Under the teachings of the present invention, incircuit tests or
measurements refers to circuit board test procedures which, through the
use of various isolation techniques, perform "pin checks" and "gross
functionality tests" on an individual circuit regardless of the specific
circuit configuration or the effects of the surrounding components. "Pin
checks" are tests specifically designed to verify appropriate electrical
activity on all device pins (i.e. the physical connections on the card to
the specific CODEC circuit). "Gross functionality tests" are more
comprehensive than pin checks and refer to tests designed to verify the
basic function of the CODEC in addition to simply verifying pin activity.
It is to be expressly understood that neither the pin check test nor the
gross functionality test provides for a full functionality test of the
CODEC circuit specification.
It is a problem in the field of in-circuit functionality testing of hybrid
CODEC circuits to automatically test the circuit when resident on a card
and interconnected with other associated telecommunication components. In
practice, neither conventional analog or conventional digital discrete
in-circuit test techniques, alone, will suffice as a means of performing a
comprehensive in-circuit functionality test of analog and digital hybrid
CODECS. Hence, printed circuit board assemblies incorporating CODECs have
been difficult to test. As a result, telecommunication cards may
incorporate defective CODEC circuits which are detected only much later in
the manufacturing process. To detect and correct such a defective CODEC at
that time is considerably more expensive and inconvenient.
Therefore, a need exists to provide a fully automated and high speed test
apparatus capable of conducting pin checks and gross functionality tests
on "in-circuit" CODECs.
SOLUTION TO THE PROBLEM
The above described problem is solved and a technical advance achieved in
the field by the programmatically generated in-circuit test apparatus and
method of the present invention for coder/decoder circuits. The present
invention is an automated apparatus and method for in-circuit testing of
the coder/decoder circuit mounted on a telecommunications card. The
coder/decoder circuit is interconnected with other associated components
on the card. The coder/decoder has transmit and receive pins, serial-in
and serial-out pins, and frame, power-down and clock pins.

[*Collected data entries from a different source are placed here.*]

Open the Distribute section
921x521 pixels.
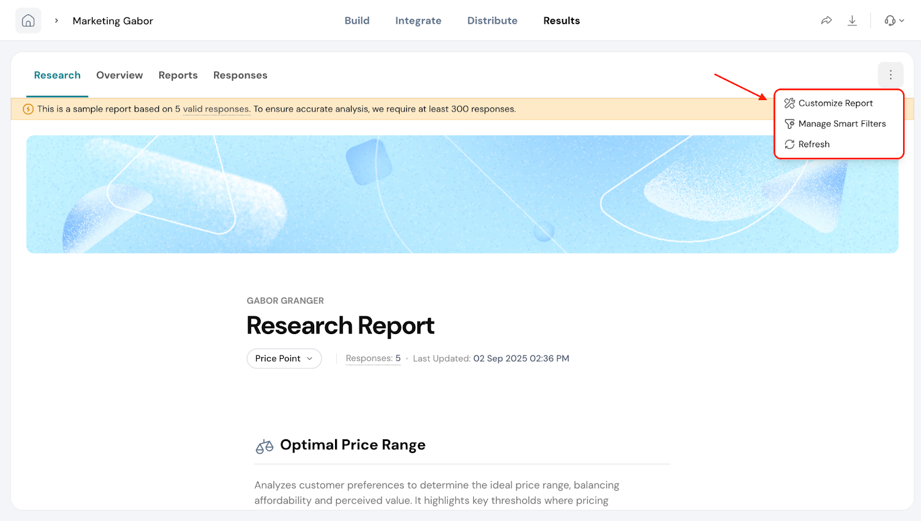(492, 21)
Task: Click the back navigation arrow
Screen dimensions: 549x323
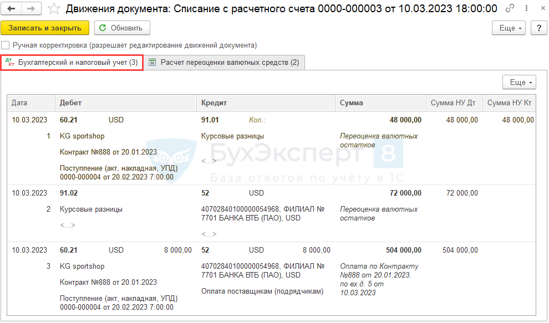Action: (x=12, y=9)
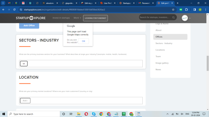Viewport: 209px width, 117px height.
Task: Open File Explorer from the taskbar
Action: click(78, 114)
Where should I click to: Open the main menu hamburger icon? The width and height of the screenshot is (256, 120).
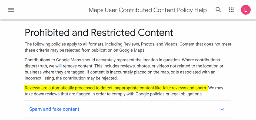(11, 10)
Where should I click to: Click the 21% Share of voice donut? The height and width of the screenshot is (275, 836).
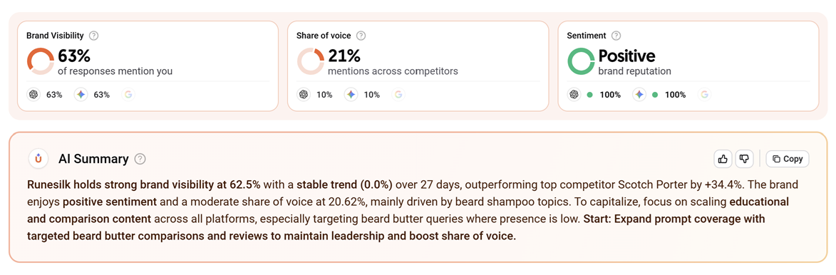pyautogui.click(x=311, y=61)
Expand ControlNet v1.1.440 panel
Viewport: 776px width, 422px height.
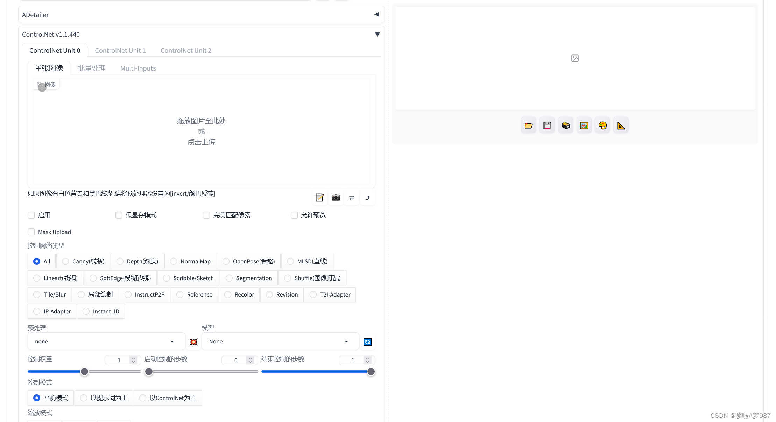378,34
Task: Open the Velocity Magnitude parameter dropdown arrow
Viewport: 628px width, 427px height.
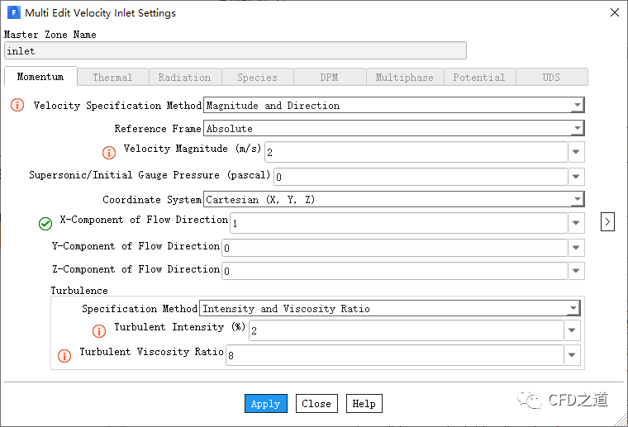Action: point(577,153)
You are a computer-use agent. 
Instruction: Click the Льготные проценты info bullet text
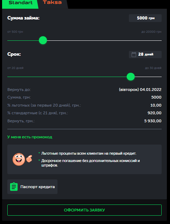[x=89, y=153]
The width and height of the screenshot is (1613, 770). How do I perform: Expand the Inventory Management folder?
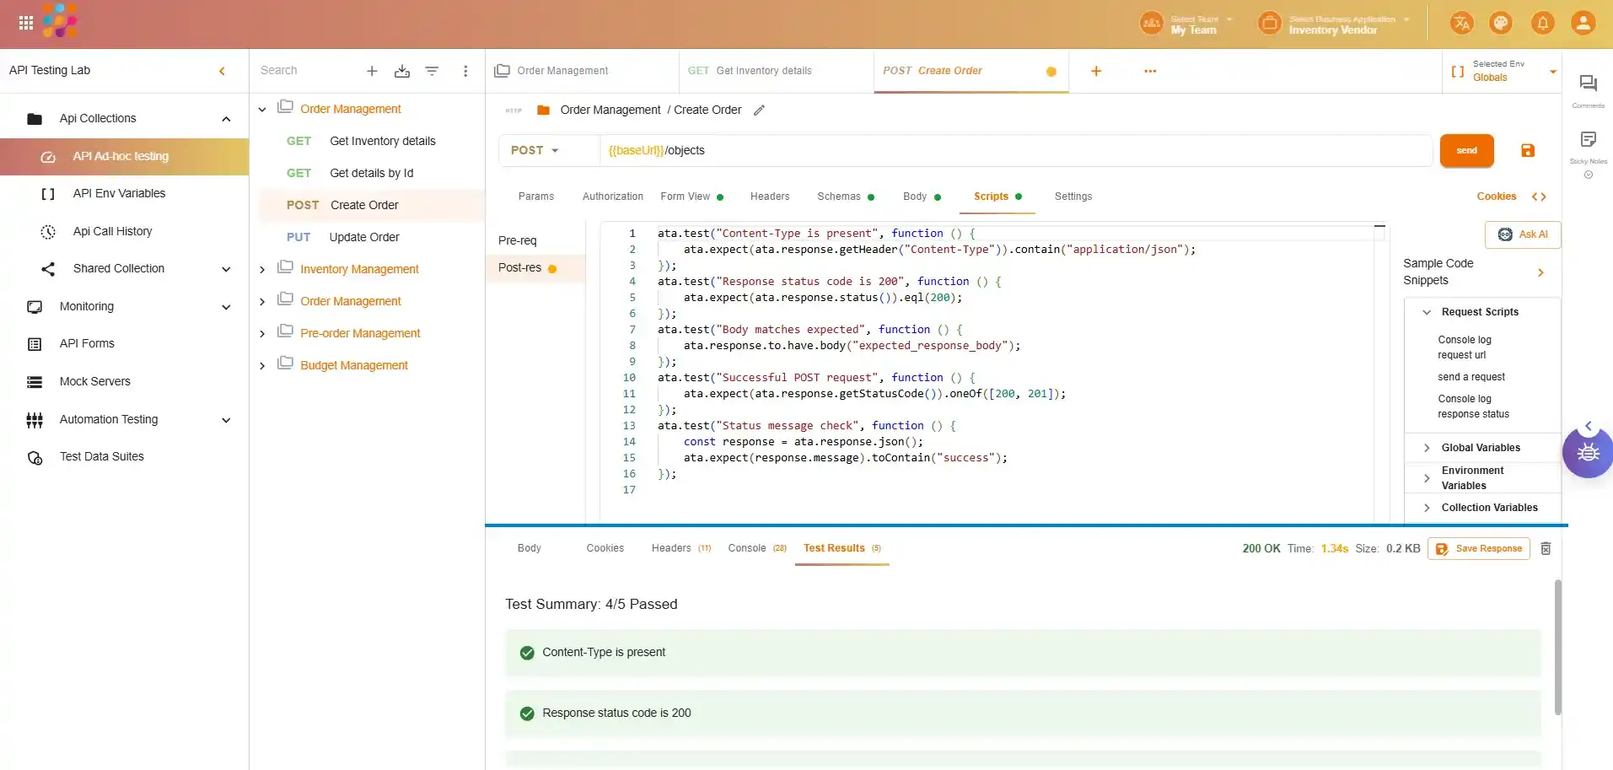pyautogui.click(x=262, y=270)
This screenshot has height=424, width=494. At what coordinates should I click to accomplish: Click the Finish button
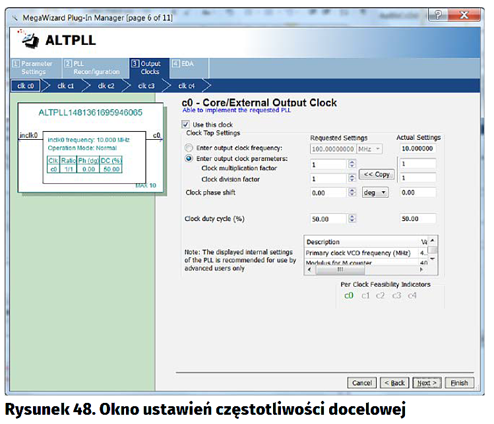pyautogui.click(x=459, y=382)
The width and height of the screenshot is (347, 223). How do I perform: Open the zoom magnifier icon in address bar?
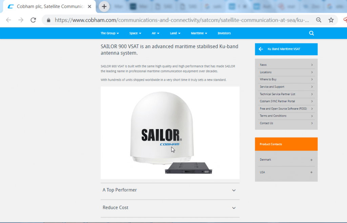click(x=319, y=20)
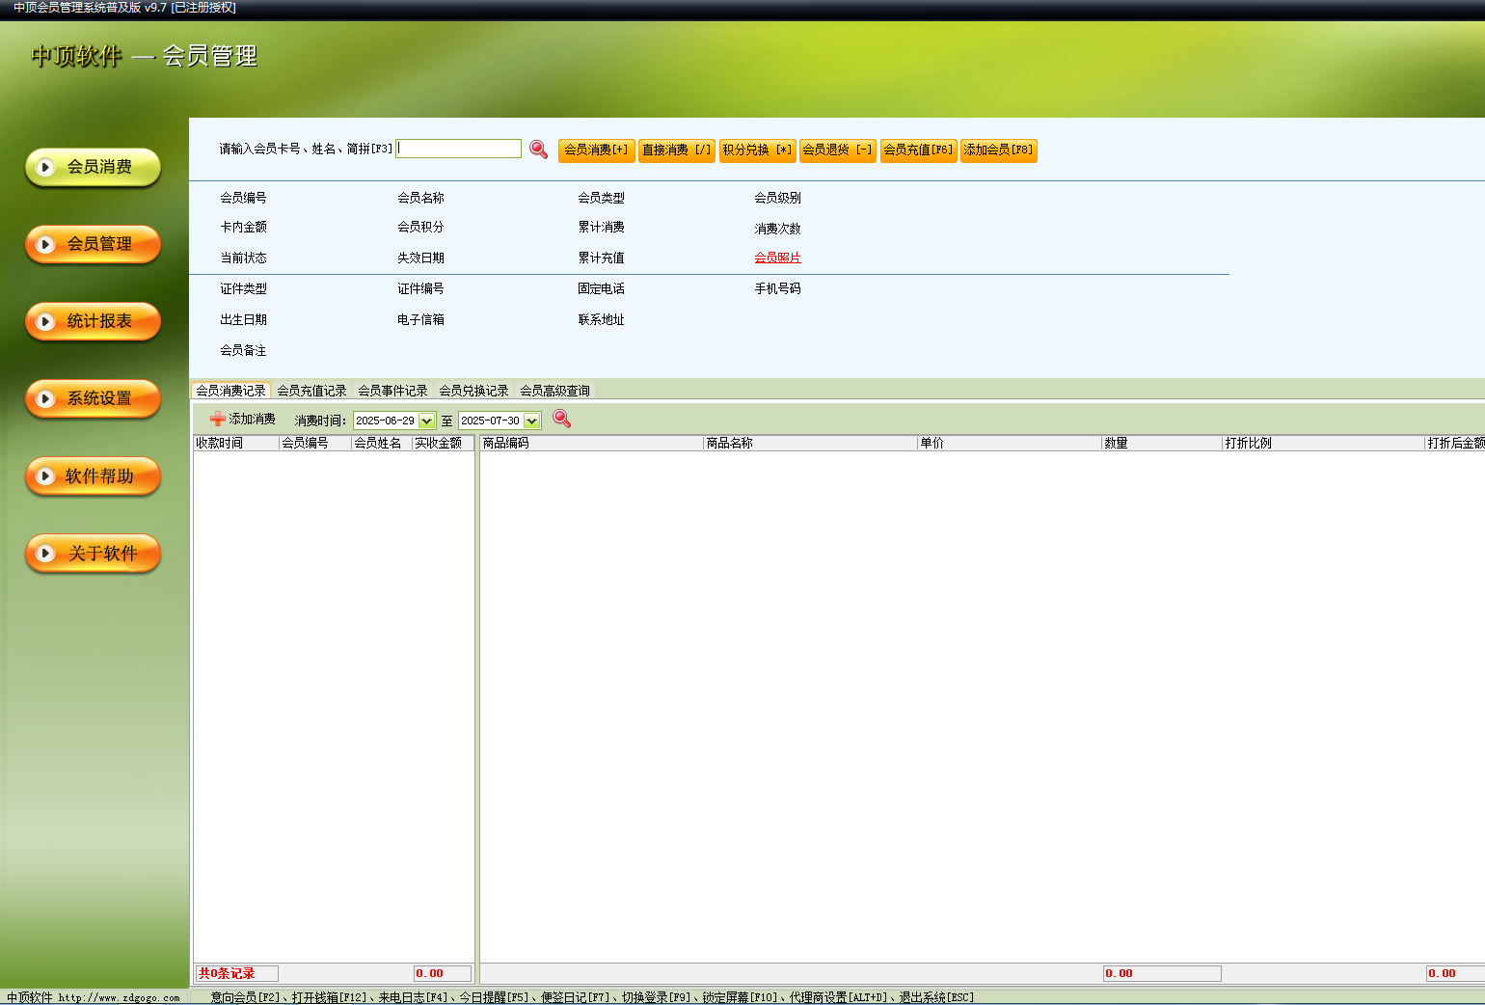The width and height of the screenshot is (1485, 1005).
Task: Open the 会员事件记录 tab
Action: 392,391
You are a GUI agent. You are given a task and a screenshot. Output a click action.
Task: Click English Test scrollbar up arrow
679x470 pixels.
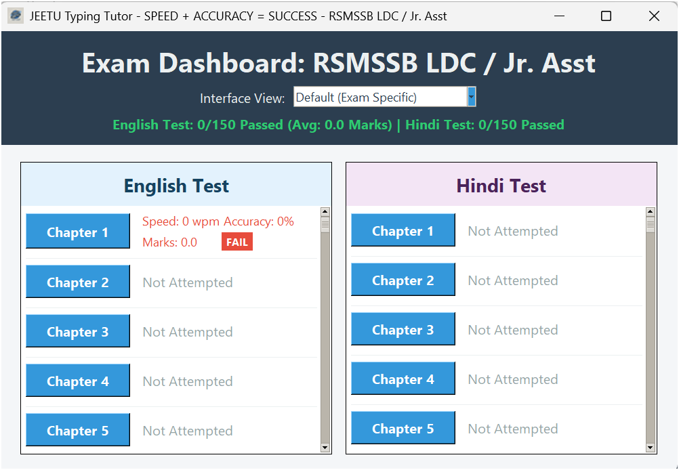pos(325,212)
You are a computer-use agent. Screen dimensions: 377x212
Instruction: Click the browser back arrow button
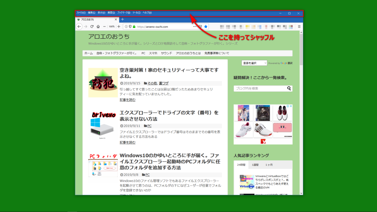tap(79, 27)
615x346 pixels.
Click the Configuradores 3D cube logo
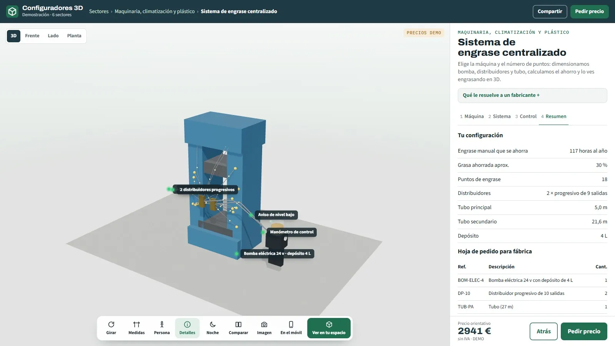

The automated apparatus of the present invention connects to the digital
serial-in pin and the frame, power-down and clock pins, during a first
test, for applying at least one digital signal pattern to the serial-in
pin and then recording the resulting analog receive signal present on the
receive pin.
The apparatus then connects to the transmit and serial-out pins and to the
frame, power-down, and clock pins, during a second test, for applying at
least one analog AC voltage signal to the transmit pin and then recording
the resulting pattern of digital signals on the serial-out pin. In order
to apply the at least one analog or digital signals, the apparatus of the
present invention must electrically override any analog signal present on
the transmit pin and any digital signal on the serial in pin. Likewise,
any digital signals on the clock, power down, and frame pins must be
digitally overdriven.
During a third test, the apparatus of the present invention connects to the
power down pin and records the current consumption into the circuit when
powered down. The detected signals are then compared to expected results
and if any comparison falls outside of a determined range, the CODEC
fails. Otherwise the CODEC passes and the apparatus of the present
invention releases all relays and becomes ready for the next testing
procedure.
BRIEF DESCRIPTION OF THE DRAWING
FIG. 1 is a block circuit diagram of a coder/decoder circuit located on a
conventional telecommunications card;
FIGS. 2a and 2b set forth the schematic circuit diagram of the in-circuit
tester of the present invention selectively interconnected to the
coder/decoder circuit being tested;
FIG. 3 is a generalized flow diagram setting forth the automated test
modules of the present invention;
FIG. 4 sets forth the flow diagram for the module testing of the transmit
channel on a coder/decoder circuit, under test;
FIG. 5 sets forth the flow diagram for the module testing of the receive
channel on a coder/decoder circuit, under test; and
FIG. 6 sets forth the flow diagram for the module testing of the power down
capabilities of a coder/decoder circuit, under test.
DETAILED DESCRIPTION
The typical telecommunications card 100 is shown in FIG. 1 which carries a
CODEC 110 and other associated telephony components such as a subscriber
line interface circuit 120 (SLIC). A SLIC is an acronym for Subscriber
Line Interface Circuit and refers to a class of integrated circuits used
in the telecommunications industry. It is to be expressly understood that
a conventional telecommunications card 100 may have a variety of other
hybrid components located on the printed circuit board.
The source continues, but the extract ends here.